While inflation continues to impact consumer spending, social media, pricing, and brand loyalty are key factors in shopping behavior. (https://www.junglescout.com/consumer-trends/)

Key insights from the report include:

Social media and advertising significantly influence consumer purchases and their opinions of brands.

* 35% have purchased a product after watching a social media brand’s live stream.

* 42% say being “followed” around the internet by ads is a helpful reminder, while 32% say they are “creeped out” by the tactic.

* YouTube is the most trusted social media platform for finding and purchasing products, followed by Facebook and Instagram.

* Brand loyalty is at stake as consumers prioritize affordability.

48% of consumers are more likely to shop from a brand that has consistently lower prices. Consumers’ willingness to switch to a new brand if it is more affordable increased 12% quarter-over-quarter.

“Despite concerns about inflation, consumers are still investing in the retail economy and are turning to e-commerce for the best deals. What’s changing is the products consumers buy and the factors that influence their purchase decisions,” says Mike Scheschuk, CMO of Jungle Scout. “Brands need to reassess their strategy as social media and affordability reshape the retail landscape. By optimizing their online presence, brands can engage with customers, better understand their needs, and secure loyalty in these uncertain economic times.”

The information cited in this story was included in a press release from Newswire.com. The release was sent to CapitolBeatOK.com, which adapted the release in this space. Newswire is a press release distribution platform that regularly works with news organizations around the world. The original press release may be viewed here: https://www.newswire.com/news/report-59-of-u-s-consumers-are-buying-less-expensive-brands-to-combat-21747707

Additional findings include:

Millennials are less likely to sacrifice their shopping habits to cut costs compared to Baby Boomers.

* Baby Boomers are nearly twice as likely as Millennials to go without some products to cut costs.

* Only 35% of Millenials would buy a less expensive brand to save money.

* Baby Boomers are more likely to shop in-store to cut down on shipping costs. Two of three U.S. consumers shop on Amazon, and most are loyal Prime members.

* 47% of consumers are likely to shop on Prime Day this year.

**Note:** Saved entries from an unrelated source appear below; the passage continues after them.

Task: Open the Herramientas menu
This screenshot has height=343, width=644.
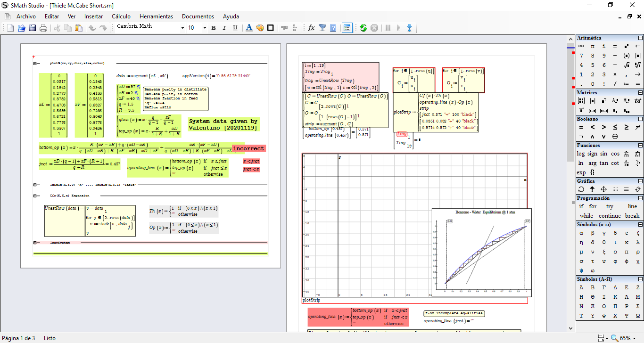Action: (x=156, y=16)
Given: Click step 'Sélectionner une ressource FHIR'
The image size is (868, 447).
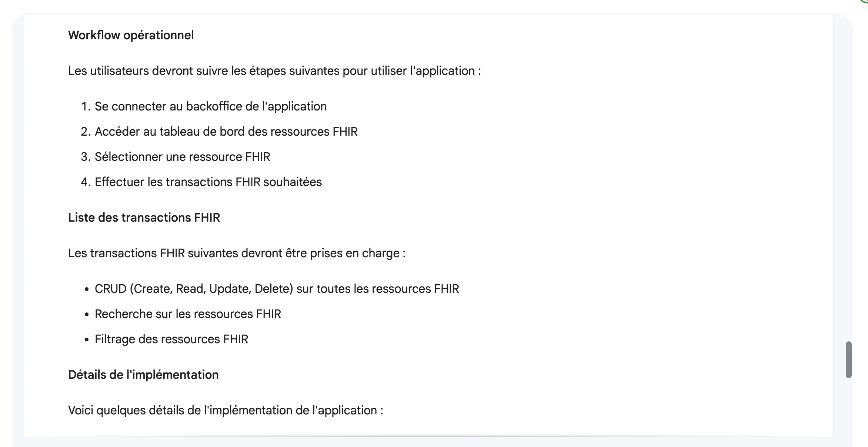Looking at the screenshot, I should coord(182,157).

* Low product pricing is the top reason people choose Amazon.

* Nearly 90% of consumers will likely keep their Prime membership for another year.

*45% said the new cost of Prime membership doesn’t bother them.

About this Report: Jungle Scout conducted an anonymous survey between May 6 and May 10, 2022, among 1,000 U.S. consumers about their buying preferences and behaviors. Respondents represented 48 U.S. states, all genders, and ages 18 to 75+, as well as varying employment types and income levels.

About Jungle Scout: Jungle Scout is the leading all-in-one platform for selling on Amazon, supporting more than $40 billion in annual Amazon revenue. Founded in 2015 as the first Amazon product research tool, Jungle Scout today features a full suite of best-in-class business management solutions and powerful market intelligence resources to help entrepreneurs and brands manage their e-commerce businesses. Jungle Scout is headquartered in Austin, Texas, and supports 10 global Amazon marketplaces.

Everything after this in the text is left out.